Él, a todas luces, votará no el 2 de octubre, y su ex cuñado, el escritor Abad Faciolince, sí. El 2 de octubre Colombia aprobará o rechazará el acuerdo de paz que contempla, entre otras cosas, la concesión de indultos, perdones o amnistías necesarias para que las FARC bajen los fusiles.

—Yo no estoy en contra de la paz (…) pero quiero que esos tipos paguen siquiera dos años de cárcel— dijo en conversación telefónica con su ex cuñado.

Abad Faciolince entiende su posición con respecto a la impunidad, aunque no concuerde con él, y no lo considera un enemigo de la paz.
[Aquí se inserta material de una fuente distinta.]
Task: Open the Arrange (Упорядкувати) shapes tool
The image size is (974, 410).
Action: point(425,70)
—Creo tener derecho, sin embargo, a decir que no me importa que no les den cárcel a los de las FARC (…) No me interesa que los asesinos de mi padre pasen ni un día en la sombra. Solo que cuenten la verdad y listo: que los liberen, que se mueran de viejos (…) Escribir del asesinato de un hombre bueno me curó de la necesidad de aspirar a una cárcel para los asesinos — asegura Abad Faciolince.

Todo tiene un precio, sostiene José Romero, especialista en estudios internacionales. No tengo duda de que en el plebiscito triunfará el sí.
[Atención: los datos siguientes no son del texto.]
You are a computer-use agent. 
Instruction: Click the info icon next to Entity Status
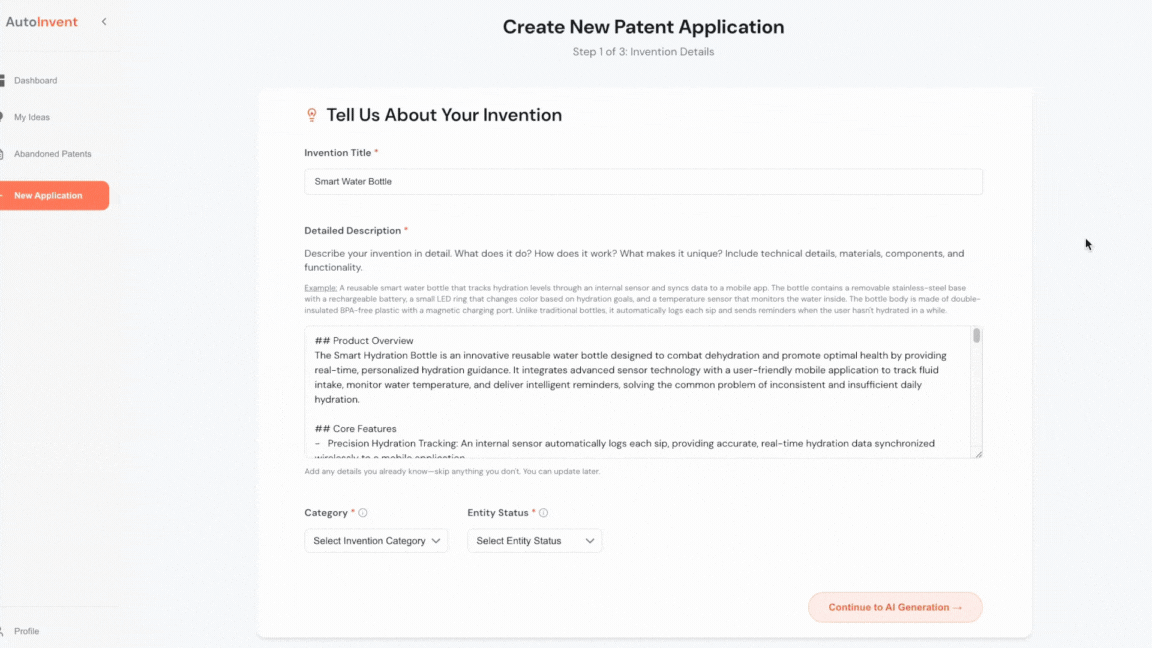click(543, 512)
—Imagina que detienen a un azote de barrio y que esa persona se compromete a no delinquir de nuevo. La gente, en vez de asesinarlo, lo deja libre. Y eso sucede porque lo que se quiere es que no moleste.
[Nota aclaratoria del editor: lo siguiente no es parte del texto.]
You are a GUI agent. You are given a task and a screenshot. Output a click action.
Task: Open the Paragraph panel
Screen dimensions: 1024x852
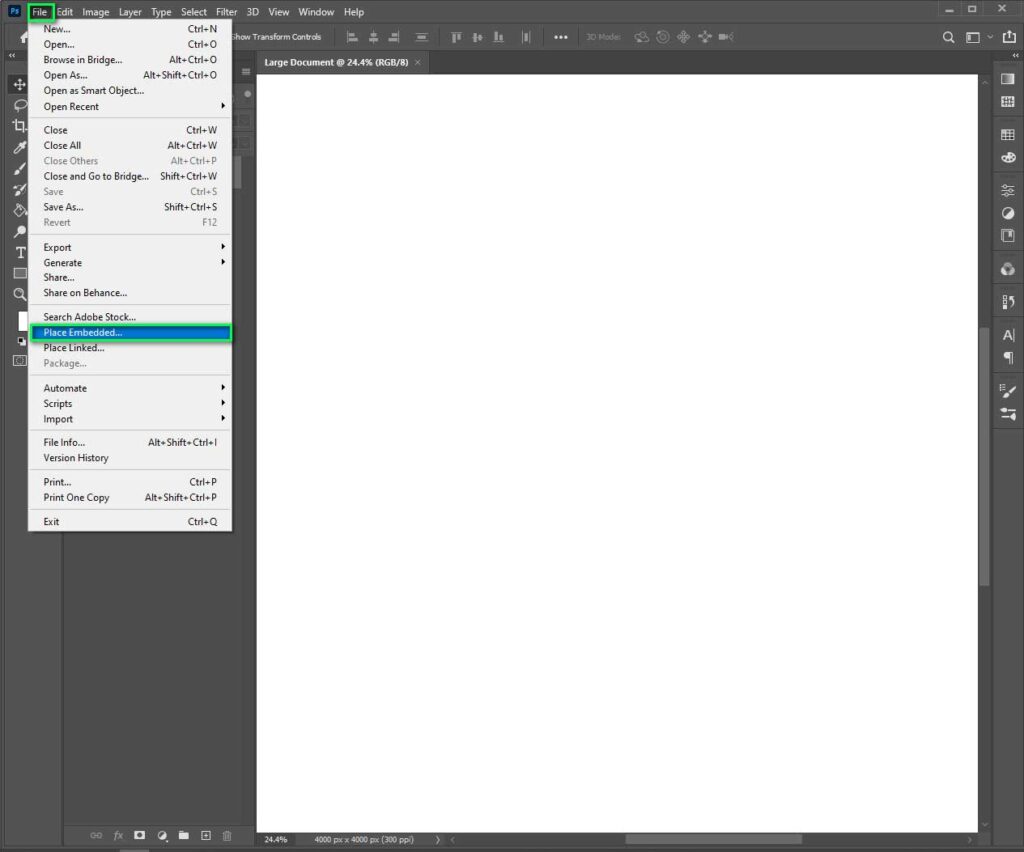(x=1008, y=356)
Como una ruleta: para que esos acuerdos de paz sean efectivos es necesario que haya un sacrifico por el orden social de una nación. En este caso, la impunidad.

Dilema

Escribía Alberto Salcedo Ramos vía correo electrónico que en Colombia hay heridas profundas que no sanarán por decreto. Solo con esfuerzo y madurez se llegará a la indulgencia.

—Las víctimas necesitan reparación y los líderes necesitan entender que este no es un proceso penal sino político. Pretender que la guerrilla se someta a largas penas carcelarias es llevar el conflicto a la misma sinsalida de siempre, donde los que terminan ganando son los mercaderes de la guerra—.

Pero el Estado debe ceder en algo, y la guerrilla también.

—Es justo que reciban un castigo por todo el dolor que ocasionó— sentencia el cronista.

Aun cuando opina que aceptar ese castigo es un acto de justicia con las víctimas, reconoce que la única manera de resolver el conflicto armado es haciendo concesiones. Cediendo.

—No es un misterio que la guerra ha sido un gran negocio. Me pregunto si quienes llevan tanto tiempo disfrutando del negocio redondo que es la guerra se quedarían cruzados de brazos aceptando un acuerdo que conspira contra sus intereses. Es un temor que me da. Quisiera ser optimista, pero tengo mis reservas porque sé que en Colombia hay una ultraderecha feroz que pone en peligro el proceso. La reconciliación va a ser complicada—.

Los rencores se superan si se perdonan. Que un guerrillero reconozca sus crímenes supondría realmente la paz. Héctor Abad Faciolince, a cambio de una declaración pública, está dispuesto a desearles a los paramilitares lo que le arrebataron a su padre una noche de 1987 : una larga vejez y una muerte tranquila en la cama, con su familia.